* [TEXTAUSZUG]
----
Mit integrierten Leistungselektroniksystemen lässt sich die Anzahl der elektronischen Komponenten in Elektrofahrzeugen erheblich reduzieren. Damit öffnen Integrated Power Electronics Controller (IPEC) den Weg für Veränderungen in der Fahrzeugarchitektur.
Hersteller von Elektrofahrzeugen stehen vor einer großen Herausforderung: Sie müssen die Batterieleistung erhöhen, um den Verbrauchern die Sorge vor einer geringen Reichweite zu nehmen. Der Fahrzeugraum ist jedoch begrenzt. Und je größer die Batterie, desto weniger Platz bleibt für die sie unterstützenden Hochspannungskomponenten.
----
* [AUFGABEN BEARBEITEN]
1. Nenne das erste Wort jedes Satzes im Textauszug in der Reihenfolge, in der die Sätze stehen.
2. Schreibe aus dem Textauszug die Stelle ab, die mit „Hersteller von Elektrofahrzeugen“ beginnt und mit „sie unterstützenden Hochspannungskomponenten.“ endet.

* [ZEILEN]
----
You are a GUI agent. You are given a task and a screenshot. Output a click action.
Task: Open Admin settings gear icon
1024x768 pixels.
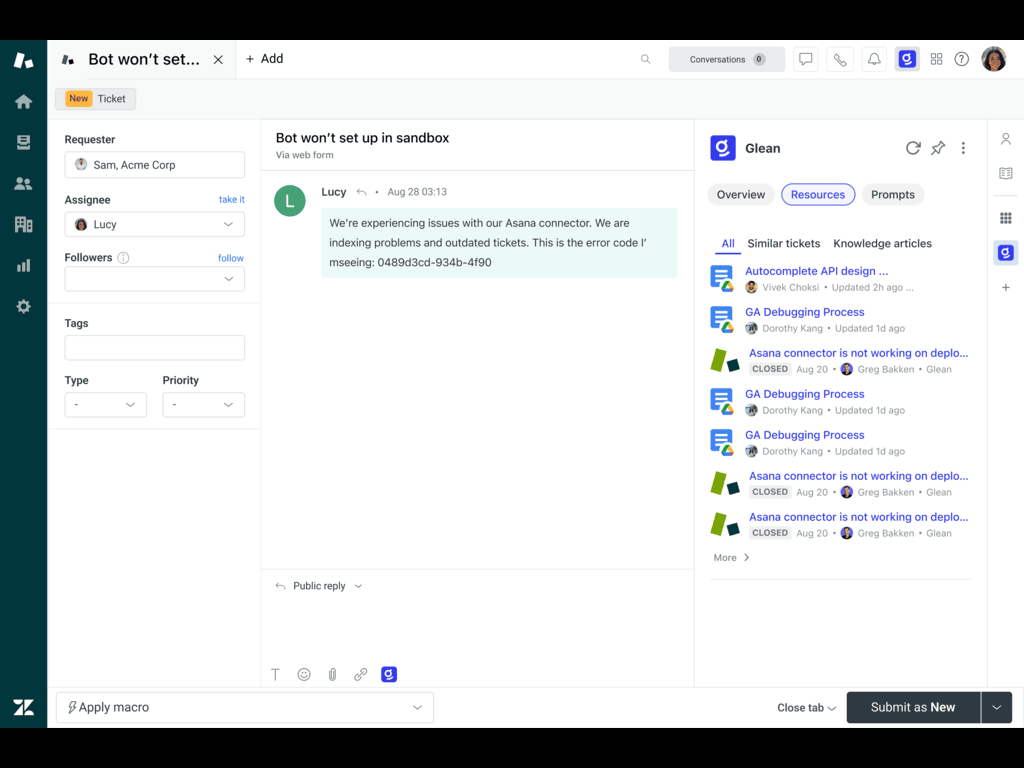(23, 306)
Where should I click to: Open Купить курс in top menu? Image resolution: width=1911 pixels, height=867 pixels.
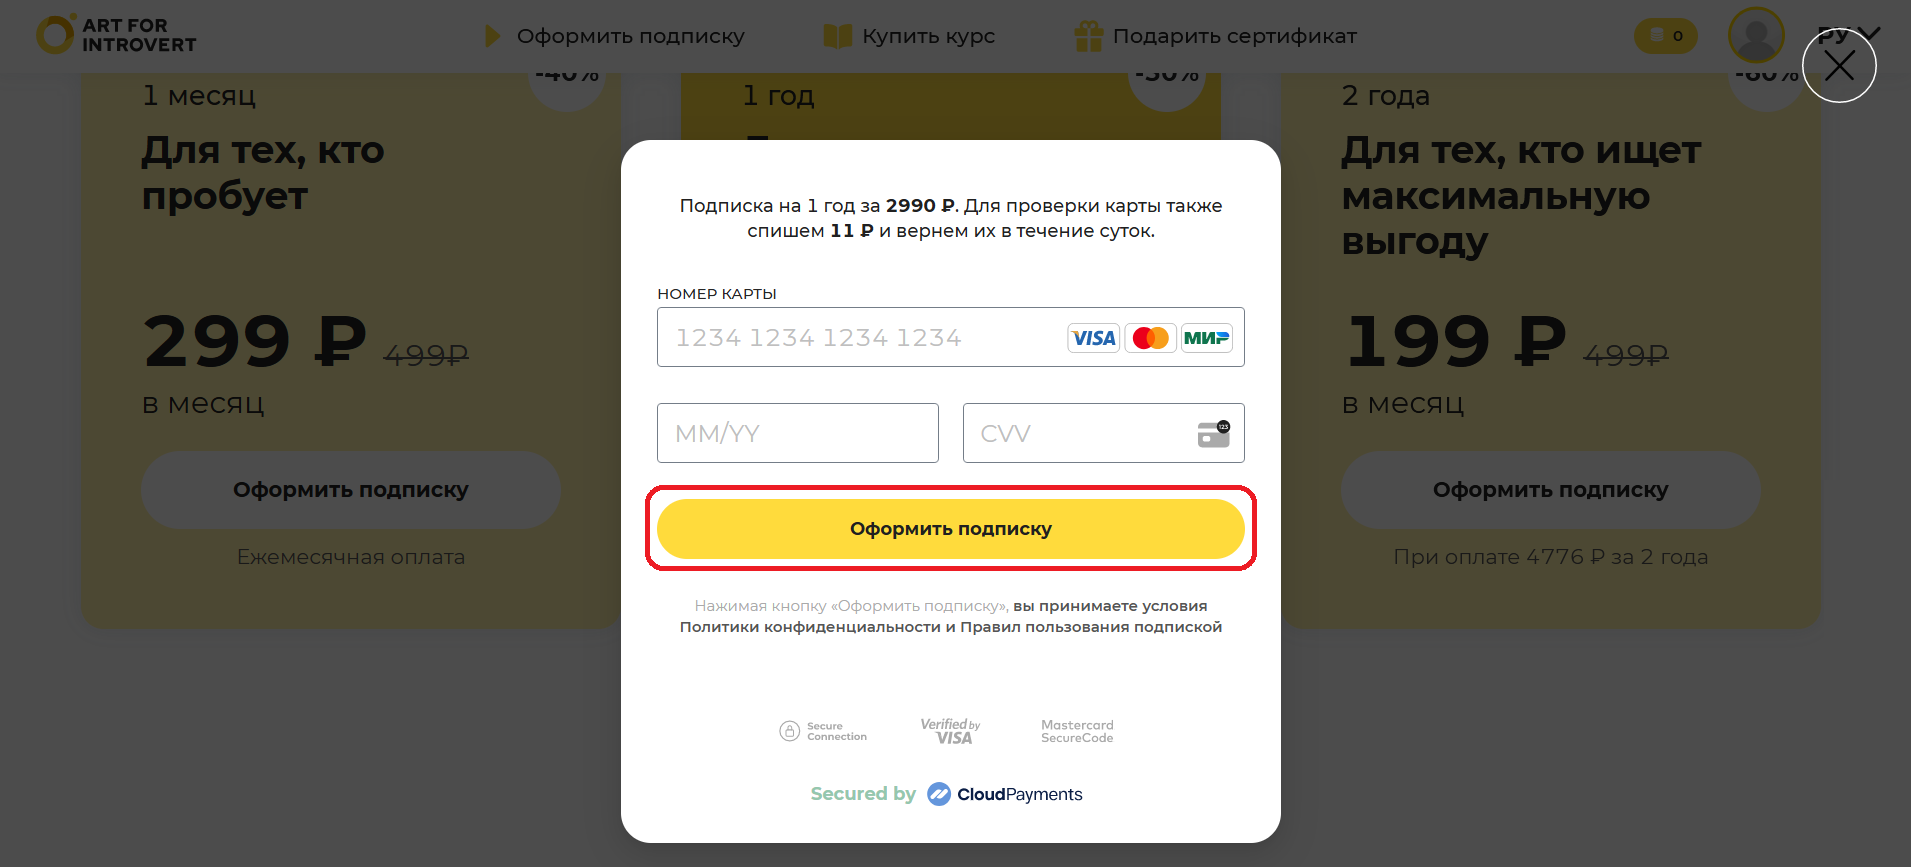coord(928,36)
----
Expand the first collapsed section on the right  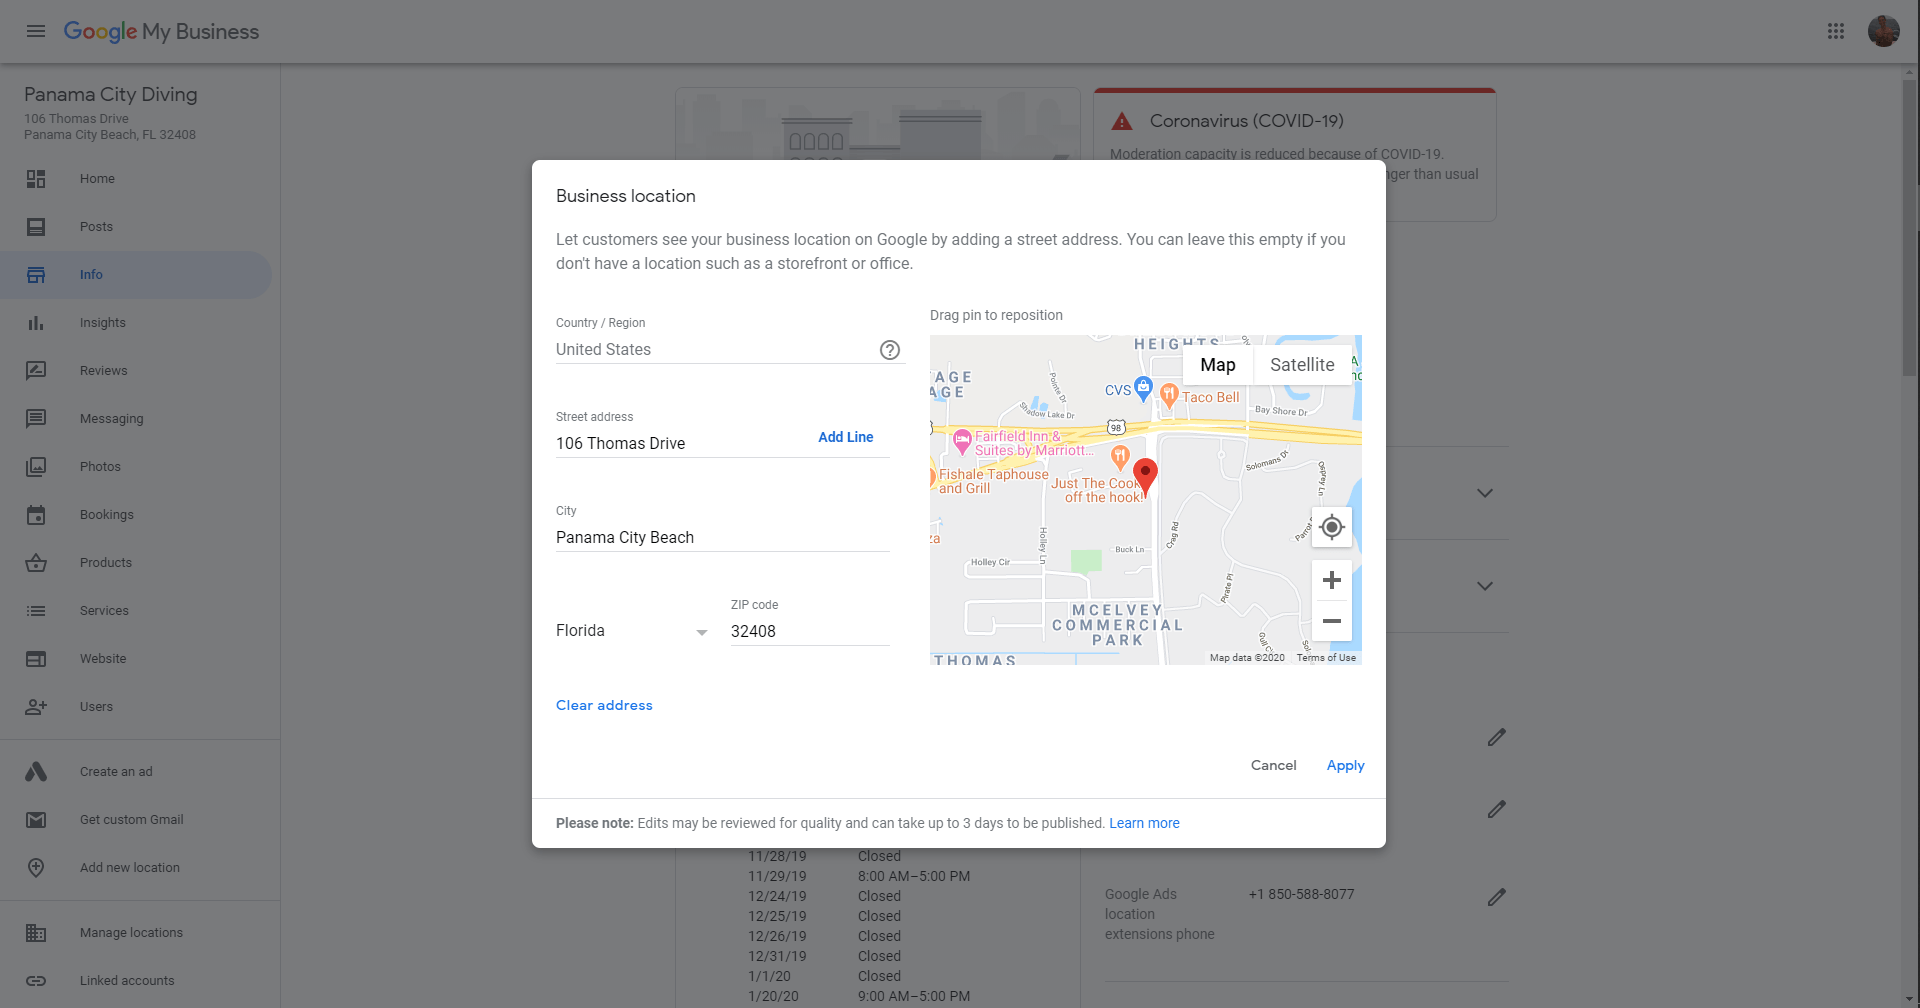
----
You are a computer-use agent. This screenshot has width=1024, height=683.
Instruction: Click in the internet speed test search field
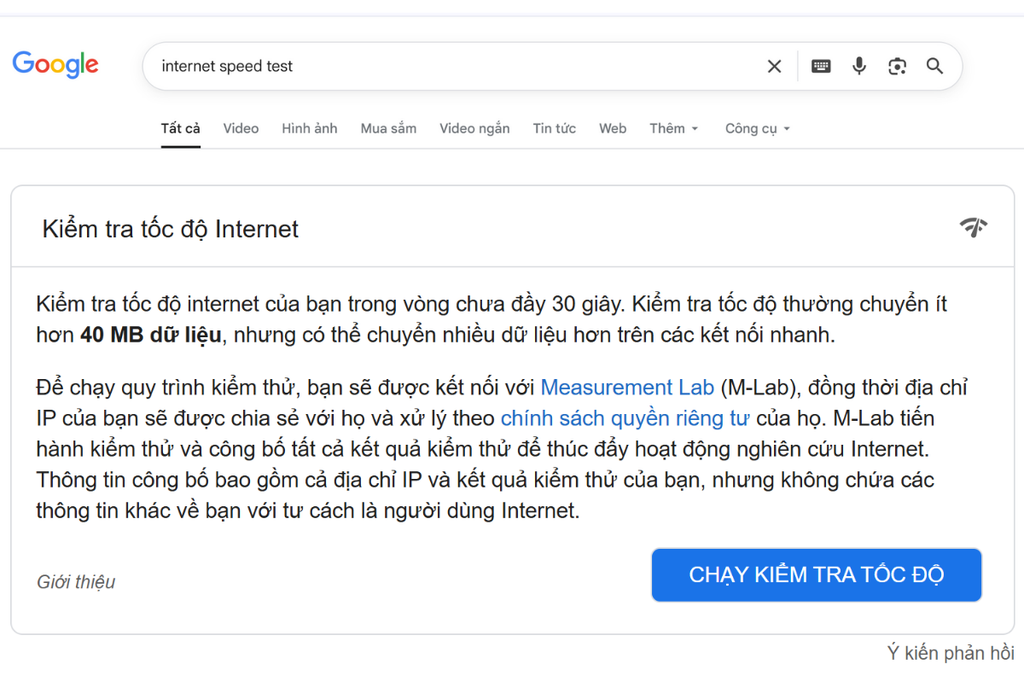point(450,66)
----
* [ERGEBNISSE DER ÜBUNG]
1. Mit, Damit, Hersteller, Der, Und

2.
Hersteller von Elektrofahrzeugen stehen vor einer großen Herausforderung: Sie müssen die Batterieleistung erhöhen, um den Verbrauchern die Sorge vor einer geringen Reichweite zu nehmen. Der Fahrzeugraum ist jedoch begrenzt. Und je größer die Batterie, desto weniger Platz bleibt für die sie unterstützenden Hochspannungskomponenten.